Dix ans après son long-métrage "L’enfant d’en haut", Ursula Meier revient avec "La ligne" une nouvelle histoire de famille dysfonctionnelle. Elle nous donne à voir un étrange mélodrame qui danse sans cesse sur la corde raide séparant le tragique du comique.

La critique :

Le film s’ouvre sur une drôle de scène inaugurale, sans dialogues, et filmée au ralenti. Deux femmes, Margaret, et sa mère Christina, se disputent violemment. Les objets volent à travers la pièce, s’écrasent contre les murs. Les visages sont déformés par la rage, la peur et la stupeur. Les corps, comme contraints par l’atmosphère épaissie, s’écroulent lourdement sur le canapé. Les bruits paraissent assourdis, comme s’ils nous parvenaient de derrière une épaisse couche de neige. Le tout sur une cantate de Vivaldi qui donne à la séquence des allures aussi dramatiques que grotesques — séquence d’autant plus renversante que le spectateur s’y retrouve projeté sans aucune explication.

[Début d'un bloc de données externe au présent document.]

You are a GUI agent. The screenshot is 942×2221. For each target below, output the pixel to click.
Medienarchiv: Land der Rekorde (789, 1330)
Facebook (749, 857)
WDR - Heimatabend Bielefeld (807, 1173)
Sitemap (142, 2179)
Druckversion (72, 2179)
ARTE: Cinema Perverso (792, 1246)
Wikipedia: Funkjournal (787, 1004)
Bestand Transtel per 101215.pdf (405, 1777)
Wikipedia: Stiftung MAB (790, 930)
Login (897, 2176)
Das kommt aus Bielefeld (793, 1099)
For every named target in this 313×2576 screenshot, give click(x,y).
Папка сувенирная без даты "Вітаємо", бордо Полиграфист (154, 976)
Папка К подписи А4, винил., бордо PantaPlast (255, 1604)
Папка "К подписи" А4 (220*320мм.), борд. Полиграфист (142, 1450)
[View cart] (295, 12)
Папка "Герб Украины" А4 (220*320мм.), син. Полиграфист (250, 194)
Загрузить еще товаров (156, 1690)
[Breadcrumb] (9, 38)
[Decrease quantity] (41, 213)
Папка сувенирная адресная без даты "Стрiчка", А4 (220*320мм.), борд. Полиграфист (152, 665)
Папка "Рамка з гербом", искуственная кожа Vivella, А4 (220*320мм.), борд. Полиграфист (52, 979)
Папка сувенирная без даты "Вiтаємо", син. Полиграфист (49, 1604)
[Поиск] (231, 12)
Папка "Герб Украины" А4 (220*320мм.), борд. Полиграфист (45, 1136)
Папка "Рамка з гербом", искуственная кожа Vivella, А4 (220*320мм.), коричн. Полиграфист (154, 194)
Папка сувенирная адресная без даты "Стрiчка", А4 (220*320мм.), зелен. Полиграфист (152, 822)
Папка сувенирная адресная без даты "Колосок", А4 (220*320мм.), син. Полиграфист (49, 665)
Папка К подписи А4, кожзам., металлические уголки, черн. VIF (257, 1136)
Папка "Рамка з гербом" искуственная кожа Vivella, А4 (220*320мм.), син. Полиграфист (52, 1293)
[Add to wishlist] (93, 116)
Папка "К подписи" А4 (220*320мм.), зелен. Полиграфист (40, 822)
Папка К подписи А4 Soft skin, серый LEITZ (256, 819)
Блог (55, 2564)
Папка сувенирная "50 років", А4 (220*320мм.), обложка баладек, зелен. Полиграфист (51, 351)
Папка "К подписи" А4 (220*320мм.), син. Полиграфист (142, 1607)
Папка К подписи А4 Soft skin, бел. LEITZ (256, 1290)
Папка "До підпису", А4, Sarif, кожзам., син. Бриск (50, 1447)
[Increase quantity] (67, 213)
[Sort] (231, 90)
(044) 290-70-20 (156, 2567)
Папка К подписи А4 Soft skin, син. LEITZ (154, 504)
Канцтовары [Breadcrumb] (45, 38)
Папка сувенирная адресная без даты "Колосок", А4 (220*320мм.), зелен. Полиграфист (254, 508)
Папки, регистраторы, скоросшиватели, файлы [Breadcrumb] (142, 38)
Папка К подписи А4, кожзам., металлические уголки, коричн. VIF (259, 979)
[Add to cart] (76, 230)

Cette ouverture donne bien le ton de La Ligne, étrange mélodrame qui danse sans cesse sur la corde raide séparant le tragique du comique. Expulsée du cercle familial dès les premières minutes du film, contrainte par décision de justice à ne plus parler à sa mère, ou à s’approcher à moins de 100 mètres de sa maison, Margaret ne peut pourtant se résoudre à garder ses distances et cherche à tout prix à revoir Christina. « Maman, je veux juste te parler », dit celle qui, faute de trouver les mots pour s’exprimer, ne sait que cogner ou recevoir des coups. Sa jeune sœur le sait, qui trace à la peinture bleue une ligne imaginaire devenue soudain atrocement réelle, pour délimiter la frontière à ne pas franchir. Maintenue à l’écart, en attente de son jugement, Margaret se retrouve à errer dans un décor singulier, composé de nature, de lotissements bourgeois et de banlieues HLM, avec les montagnes suisses en toile de fond : atmosphère de polar nordique filmé comme un western, où le marquage du territoire inscrit son personnage dans les limites d’un espace qu’elle ne peut quitter, comme un animal en cage.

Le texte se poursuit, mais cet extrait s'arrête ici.